Exhibit 10.14
AMENDMENT TO
PURCHASE AND SALE AGREEMENT
THIS AMENDMENT TO PURCHASE AND SALE AGREEMENT (this "Amendment") is
made and entered into as of the 10th day of December, 1999, by and between THE
GENESEE COMPANY, a Colorado corporation ("Seller"), and RS
INVESTMENTS/STONEBRIDGE, LLC, a Colorado limited liability company
("Purchaser").
Recitals
A. Seller and Purchaser have heretofore entered into that certain
Purchase and Sale Agreement dated as of December 1, 1999 (the "Contract"),
relating to the purchase and sale of certain real property in the County of
Jefferson, State of Colorado, more particularly described therein (the
"Property") which is comprised of 83 residential lots.

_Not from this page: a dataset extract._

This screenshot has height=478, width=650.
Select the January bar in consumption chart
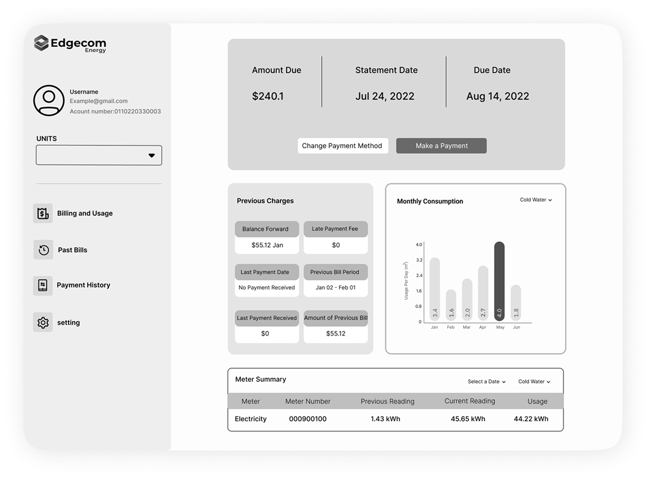(435, 289)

B. Initially capitalized terms used herein and defined in the Contract
shall have the definitions contained in the Contract, unless otherwise defined
herein.
A. The Property, along with certain other real property owned by
Seller, is subject to that certain Deed of Trust dated as of December 3, 1998,
executed by Seller for the benefit of Xxxxxxx Eagle Ridge, LLC ("Xxxxxxx"),
recorded in the real property records of Jefferson County, Colorado on December
7, 1998 as Reception No. F0751540 (the "Xxxxxxx Deed of Trust"), securing
payment of that certain Promissory Note in the original principal amount of
$464,000, dated December 3, 1998 executed by Seller and payable to Xxxxxxx (the
"Xxxxxxx Note").
B. The Xxxxxxx Deed of Trust provides for the partial release of lots
upon payments under the Xxxxxxx Note of $2,000 per lot.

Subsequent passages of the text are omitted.